Hunt it to save it

By Eric Crampton 19/11/2013 2


I’ve no urge to go hunting elephants and so I wouldn’t pay any positive price to kill one. I’d probably pay some positive price to avoid having to kill one. But it’s good that some folks have a willingness to pay to do it. Why? It can help fund conservation efforts.

Elephants are endangered. But some local herds can be beyond their range’s capacity to support the population. Active herd management then is needed. If you’re going to have to cull some animals, why not get somebody who’d be willing to pay $40,000 or more to do it, and put the funds towards conservation efforts?

I don’t know what kind of safari tour GoDaddy founder Bob Parsons was on, but I really really doubt that high profile folks make a habit of going on illegal safaris and then posing for pictures.

Assuming Parsons was on a conservation paid safari, tweets like the one above do harm. Rich people who’d be willing to pay money to shoot elephants stop doing it because of the reputation costs. The elephants still get shot, because active herd management requires it. But instead of being a profit source for the conservation folks, it’s instead a cost.*

Feeling Good, Doing Harm. Again.

Meanwhile, the US is destroying a big stockpile of seized elephant ivory. Brendan Moyle would like some evidence that doing so does more good than harm.
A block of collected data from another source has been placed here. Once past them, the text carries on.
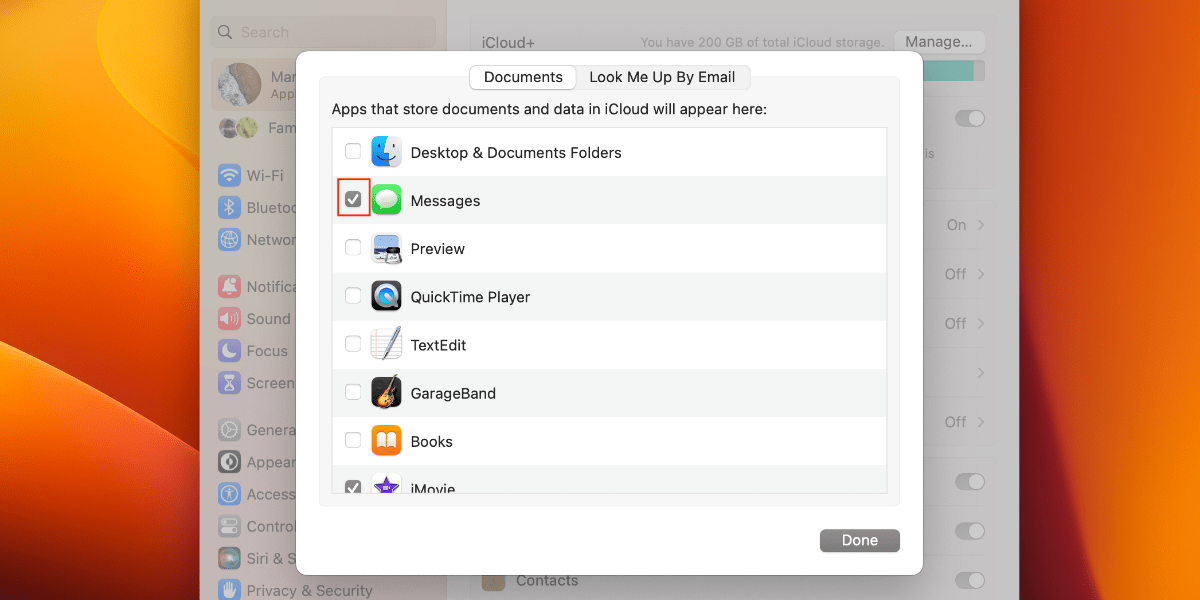Uncheck the Messages checkbox

pyautogui.click(x=353, y=198)
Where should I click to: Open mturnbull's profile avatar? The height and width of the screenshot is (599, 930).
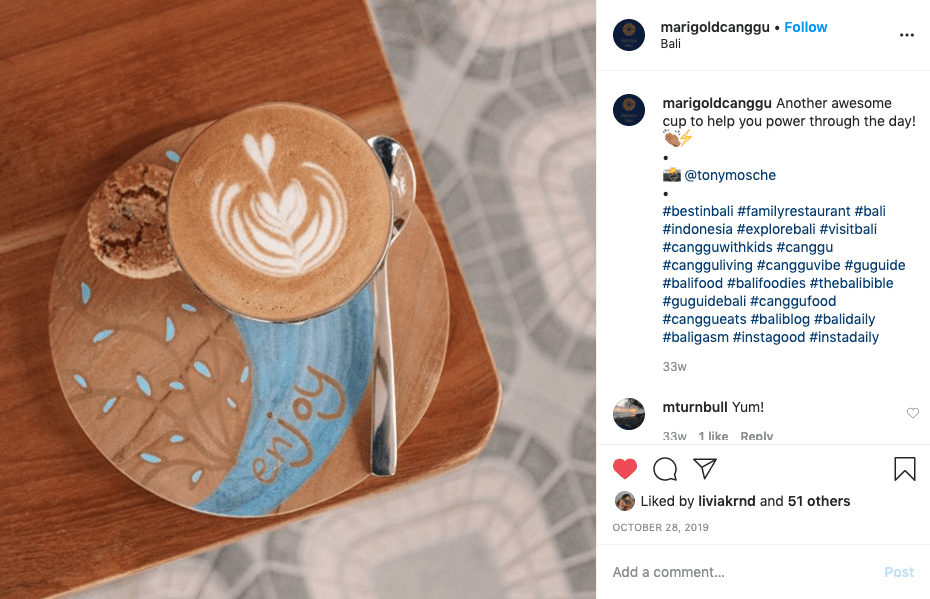click(629, 413)
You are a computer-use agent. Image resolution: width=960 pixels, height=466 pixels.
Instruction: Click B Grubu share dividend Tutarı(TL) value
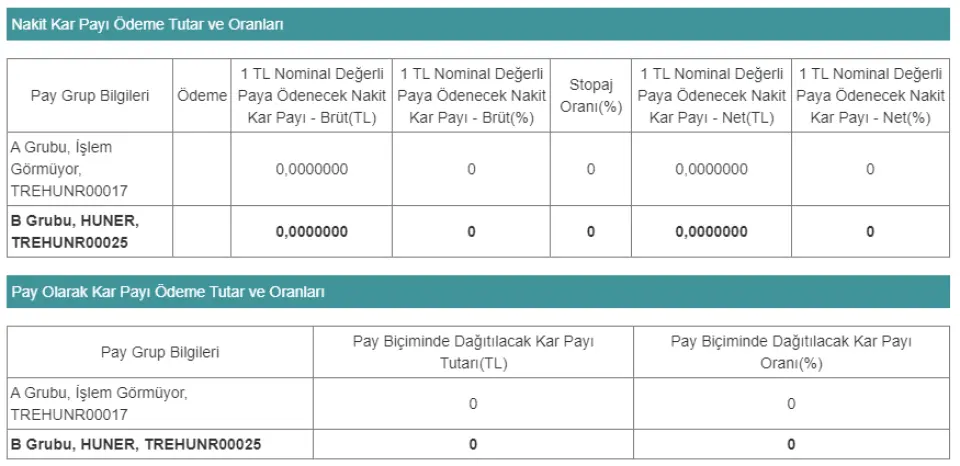pyautogui.click(x=473, y=444)
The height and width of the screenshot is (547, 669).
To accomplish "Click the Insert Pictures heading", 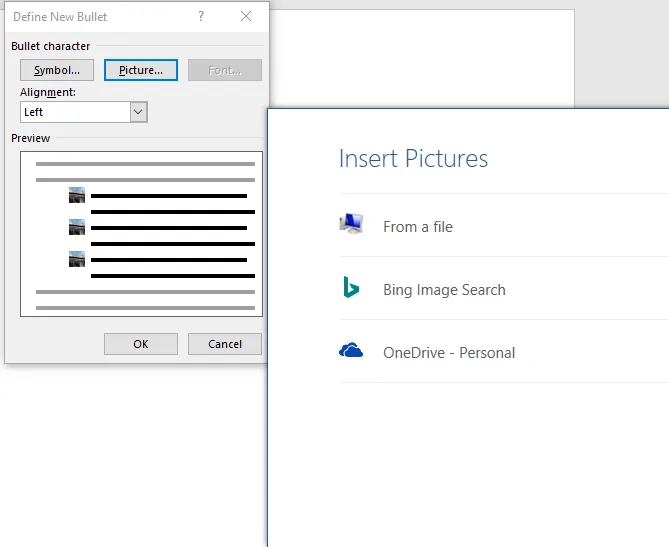I will (413, 159).
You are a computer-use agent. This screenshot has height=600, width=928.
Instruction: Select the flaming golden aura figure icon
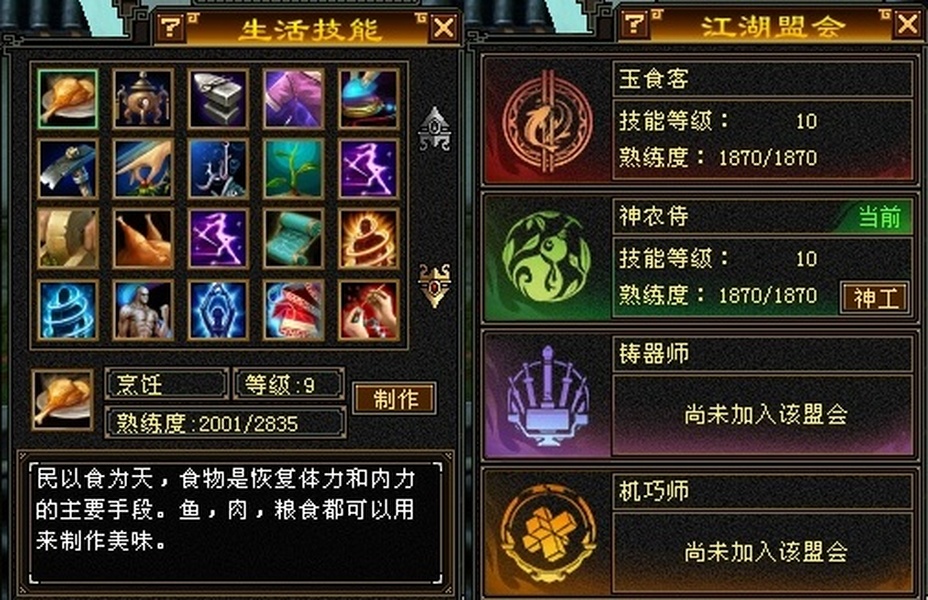click(368, 238)
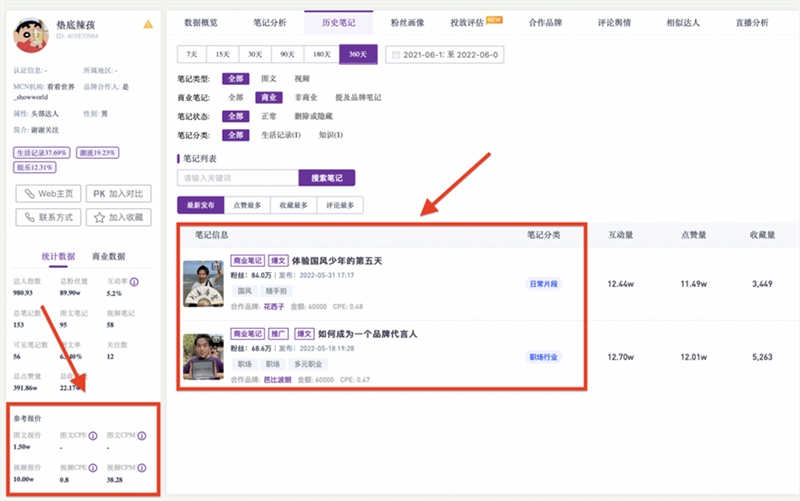Open the date range picker
800x501 pixels.
tap(444, 55)
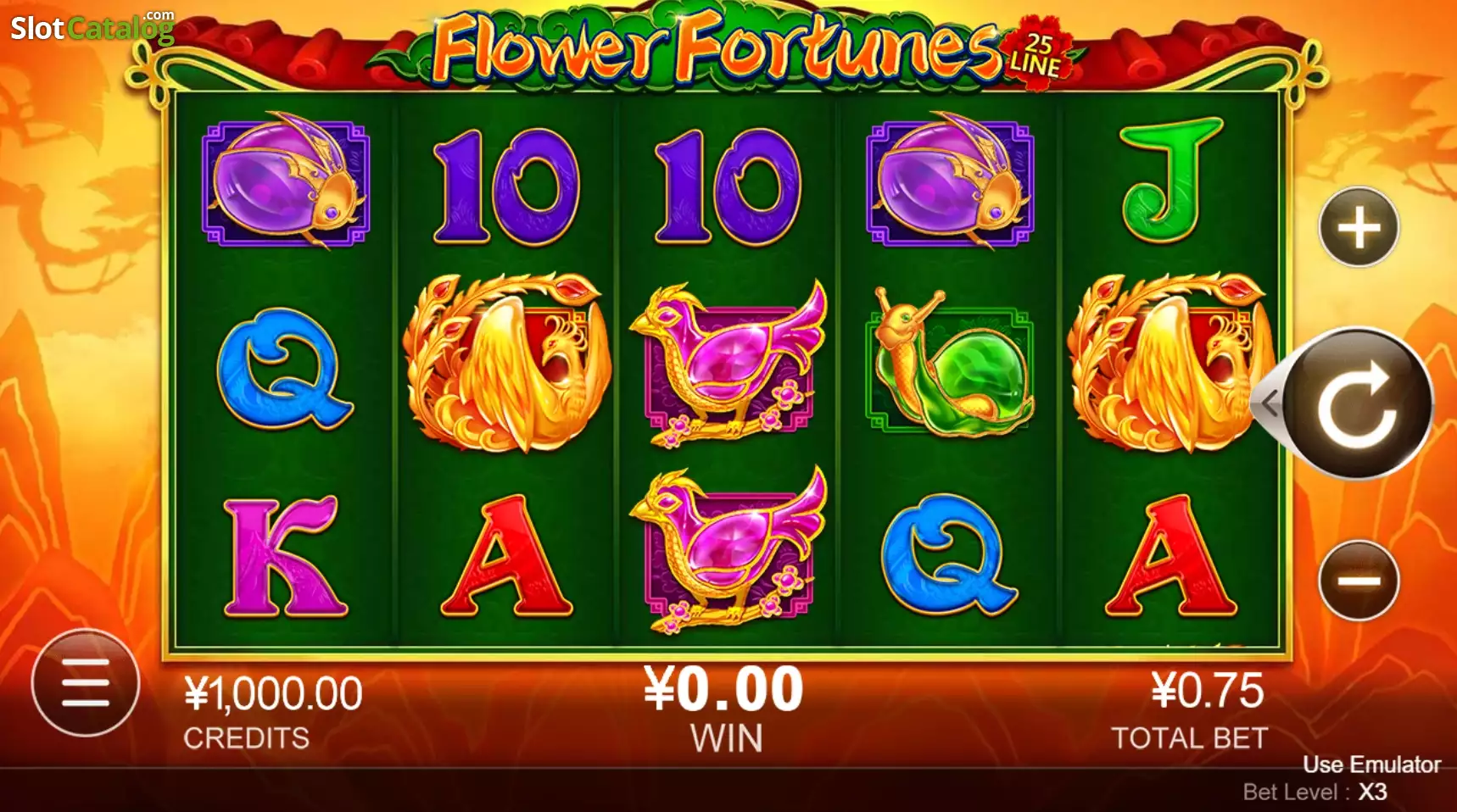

Tyler Cowen’s pretty sure it does harm: it sends a signal of increased scarcity and so boosts prices for poachers. He writes:

Bruce suggests the government announce it has created an artificial form of ivory, to lower expected prices and discourage future poaching. If they can get away with that lie, great. Otherwise, we all know the 2000 Kremer and Morcom piece entitled simply “Elephants”:

Many open-access resources, such as elephants, are used to produce storable goods. Anticipated future scarcity of these resources will increase current prices and poaching. This implies that, for given initial conditions, there may be rational expectations equilibria leading to both extinction and survival. The cheapest way for governments to eliminate extinction equilibria may be to commit to tough antipoaching measures if the population falls below a threshold. For governments without credibility, the cheapest way to eliminate extinction equilibria may be to accumulate a sufficient stockpile of the storable good and threaten to sell it should the population fall.

That emphasis is added. Sell it, not destroy.

The (gated) AER version of the paper is here. The Montclair State version is here. A few comments and responses are here.

In other words, our government is pursuing symbolic value but at the same time implementing the wrong incentives.

Previously: Eat them to keep them.

* You could build a second best case for the shaming’s being efficient if policy around the conservation areas were messed up and they were killing too many animals and if the gains in the interval until policy were fixed outweighed the costs after policy were fixed and the hunters continued staying away.


2 Responses to “Hunt it to save it”

  • It’s an issue really where conservation policy is being driven by some fairly large players who are resolutely opposed to the utilisation of ivory. These seem to have generated a close relationship to the ‘Clinton Initiative’ to tackle illegal trade in ivory.

    One of the problems now is that many governments are also involved in the poaching. I can’t think of a single wildlife service in Africa that has not had personnel involved. And we know there is significant “leakage” from stockpiles. The Philippines lost about 6 tons, and we know stuff has also disappeared from Zambia, Mozambique, Tanzania and Malaysia. Congo hasn’t proceeded with their announced destruction of their stockpiles, is a a signal that they’ve probably found theirs have been already lost. It’s not a good situation.

    The US destruction I can’t see really have much effect because it’s small and has long been sterilised from the market. The pressure on Hong Kong to eliminate its 30 tons is perhaps more of concern.

    At the moment, African countries to accumulate ivory. Roughly 10,000 elephants die naturally and a percentage of this is recovered. Another 2000 odd are killed as PAC (problem-animal-control) and as these are often male elephants with a high recovery rate of tusks, that’s (back of the envelope calculation) 40 tons of ivory a year.

  • The USA destroying the ivory was a pointless publicity stunt, which will achieve at least one result: people who trade ivory will think “now there’s less ivory, better go get some more fresh stuff”.
    The conservation or culling route is definitely a better way to go.